== Segment start ==

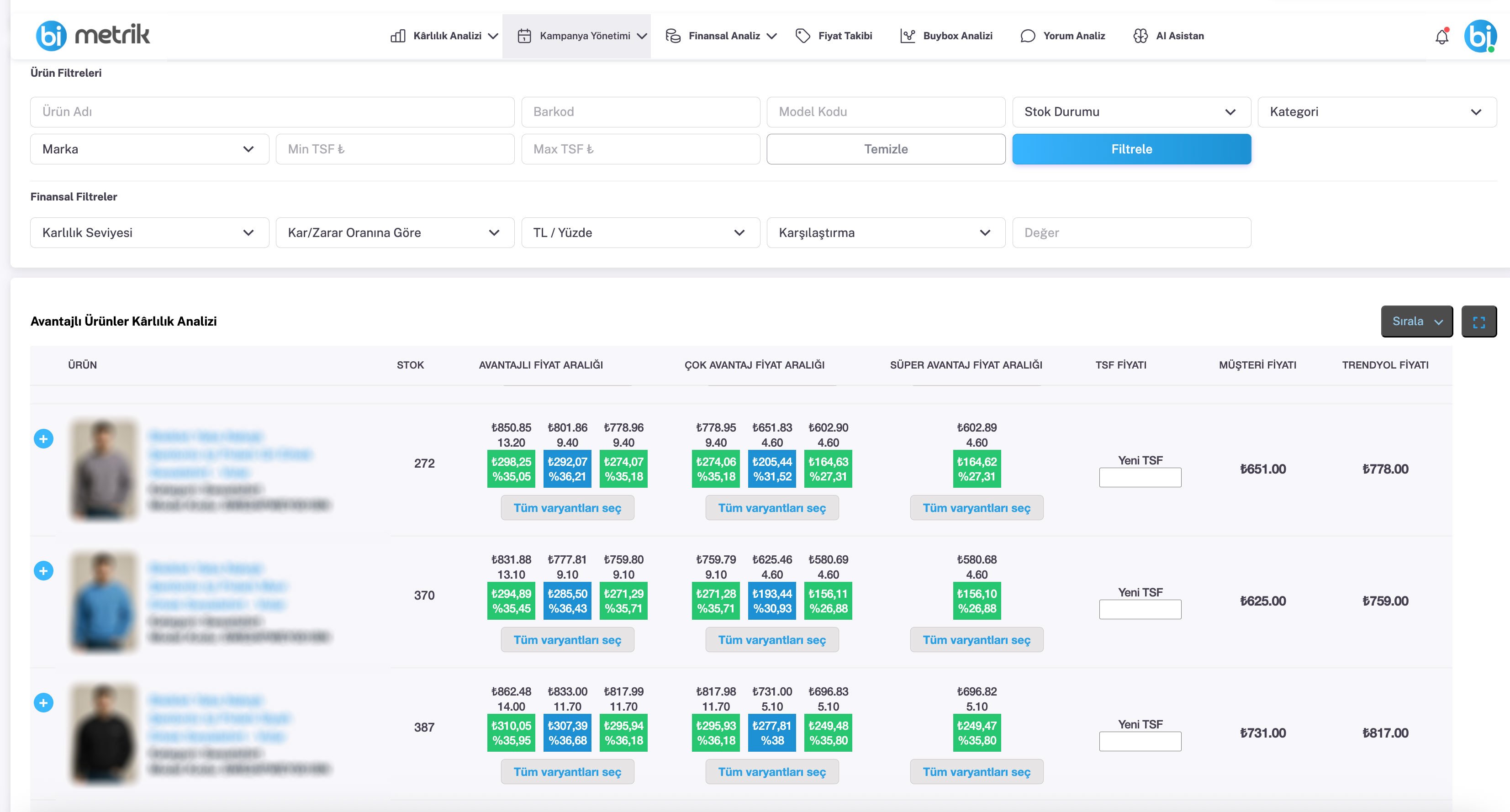The width and height of the screenshot is (1510, 812).
Task: Open Yorum Analiz page
Action: pyautogui.click(x=1062, y=36)
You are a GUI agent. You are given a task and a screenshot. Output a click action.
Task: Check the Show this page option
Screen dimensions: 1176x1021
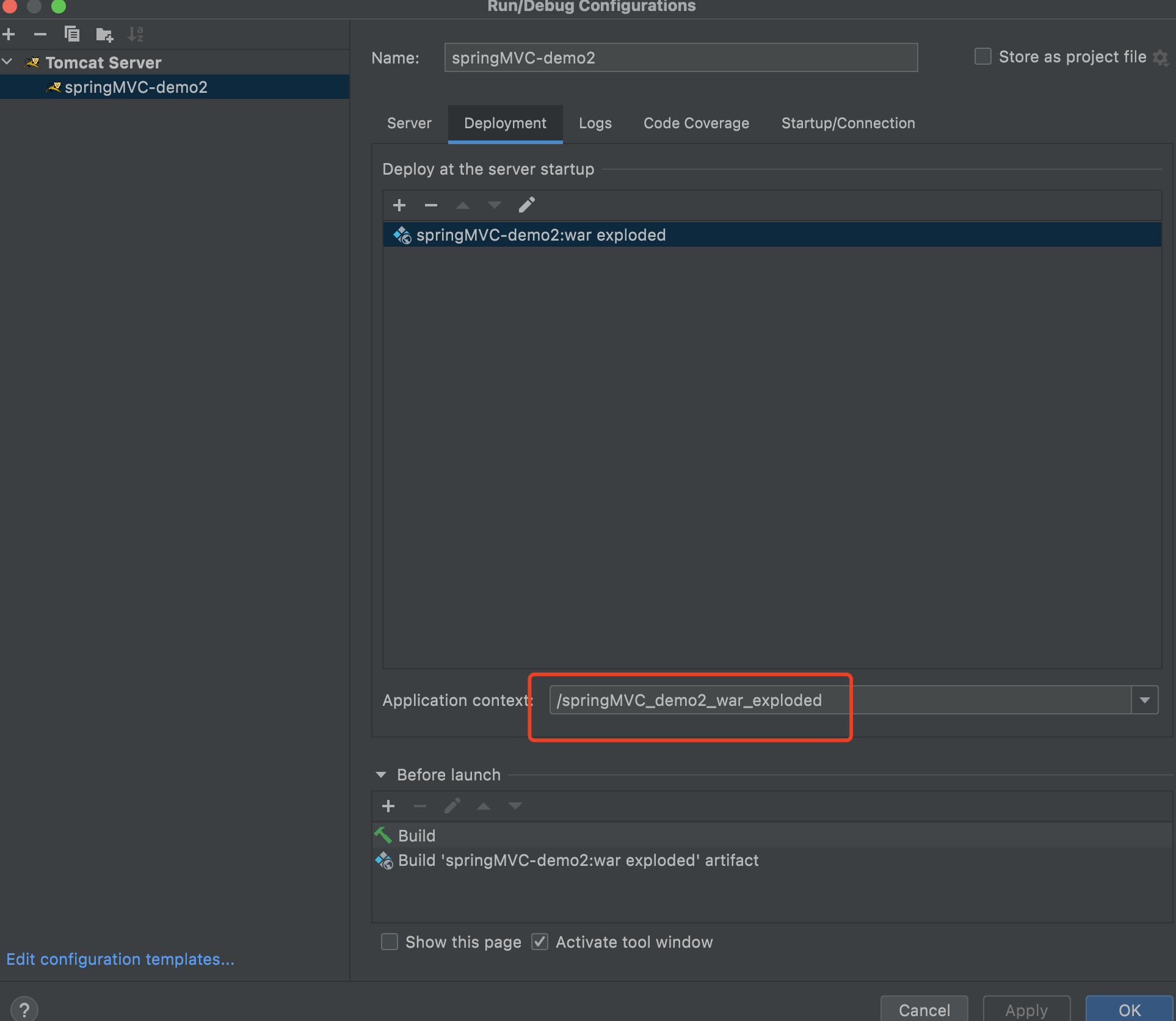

== Segment end ==

### What to produce:
Please return exactly, and only, the lines from the one containing "You are a GUI" through the end of the records, with both end lines kept and every picture dropped.

### Answer to the exercise:
You are a GUI agent. You are given a task and a screenshot. Output a click action.
Task: Check the Show this page option
Screen dimensions: 1176x1021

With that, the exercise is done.